Jo da yakasını çekiştirirken ablasının kulağına, "Eğer yanlış bir şey yaparsam bana göz kırparsın olur mu?" diye fısıldadı.

"Olmaz," dedi Meg. "Göz kırpmak genç kızlara yakışmaz. Eğer yanlış bir davranışını görürsem kaşlarımı kaldırırım, olur mu? Şimdi omuzlarını dik tut. Yürürken de küçük adımlar atmaya gayret et. Birisiyle tanıştırılırken sakın o uzatmadan elini uzatma. Bu bir bayana yakışmaz çünkü."

"Bütün bunları nereden öğreniyorsun sen?" diye sordu Jo hayretle. "Anlaşılan ben hiçbir zaman öğrenemeyeceğim. Müzik ne güzel değil mi?"

Salona girdiklerinde biraz utanıyorlardı. Bu gibi eğlencelere çok az giderlerdi. Bu küçük toplantı resmî bir davet değildi ama onlar için önemliydi.

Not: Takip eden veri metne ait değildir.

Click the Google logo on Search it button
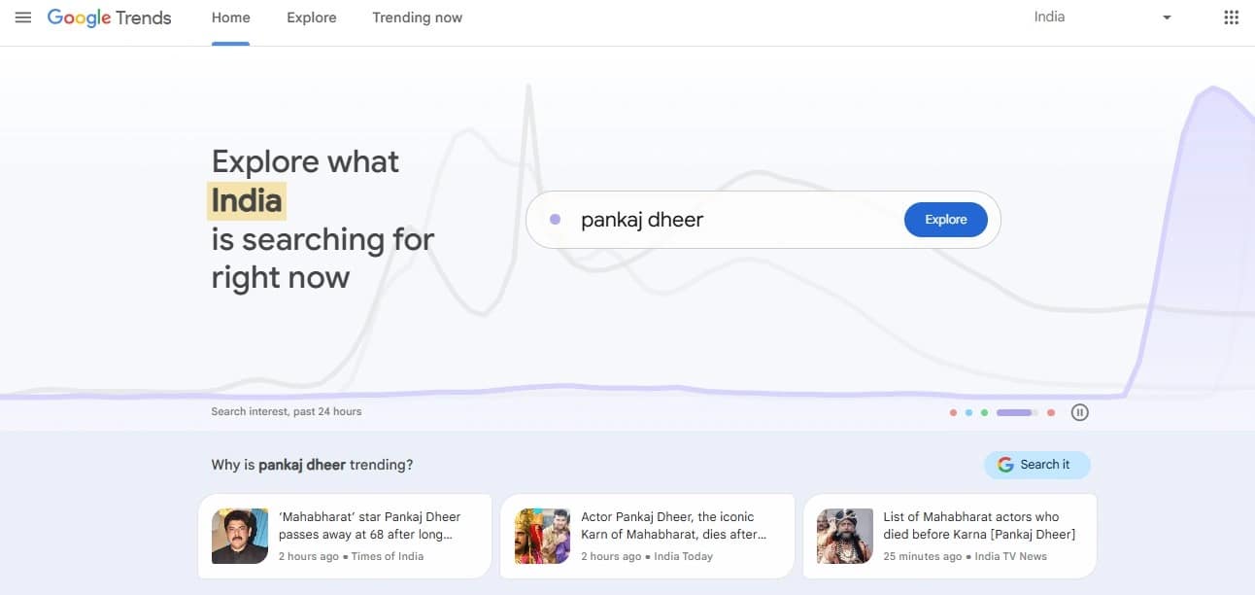The width and height of the screenshot is (1255, 595). pyautogui.click(x=1003, y=464)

Bayan Gardiner iri yarı, yaşlı bir kadındı. Kızları karşılarken her zamanki gibi çok nazikti. Sonra onları altı kızının en büyüğü olan Sallie'ye emanet etti. Meg Sallie'yi tanıdığı için rahatlamıştı.

Odanın diğer tarafında dört beş oğlan toplanmıştı. Neşeli neşeli konuşuyor, paten kaymaktan söz ediyorlardı. Hayatının en büyük eğlencelerinden biri paten kaymak olan Jo onların yanına gitmek için can atıyordu. Bu isteğini işaret ederek Meg'e belli etti. Ama Meg kaşlarını öyle bir kaldırdı ki Jo yerinden bile kıpırdayamadı. Dans başlayıncaya kadar orada öylece durup etrafı seyretti.

Meg'i hemen dansa kaldırdılar. Ayakkabılarının ayağını çok kötü bir şekilde sıkmasına rağmen Meg uçar gibi dans ediyor ve çevresindekilere gülümsüyordu. O sırada çektiği acıyı hiç kimse tahmin edemezdi.

Kızıl saçlı ve koca kafalı bir oğlan Jo'nun bulunduğu köşeye doğru ilerlemeye başladı. Jo onun yaklaştığını görünce, kendisini dansa kaldıracağını düşünerek yavaşça perdenin arkasına doğru süzüldü. Burası rahat rahat saklanabileceği kadar geniş bir yerdi. Ne var ki bir başka utangaç çocuk da burayı kendine sığınak olarak seçmişti. Jo kendini Laurie ile burun buruna buldu.

"Ah! Burada başka birisinin olduğundan hiç haberim yoktu!" diye kekelemeye başladı.

Hemen, geldiği hızla dışarı çıkmak üzere harekete geçmişti ki oğlanın güldüğünü duydu. O da korkmuş gibiydi. Yine de memnun bir tavırla, "Siz bana bakmayın," dedi, "canınız istiyorsa siz de burada kalabilirsiniz."

"Sizi rahatsız etmez miyim?" diye sordu Jo.

"Hayır hayır," dedi çocuk, "ben de kimseyi tanımadığım için buraya kaçtım. Biraz da kalabalıktan çekindim. Anlıyorsunuz ya."

"Ben de öyle. Lütfen gitmeyin... Tabii kalmak istiyorsanız."

Oğlan gözlerini ayakkabılarına dikerek bir süre hareketsiz durdu.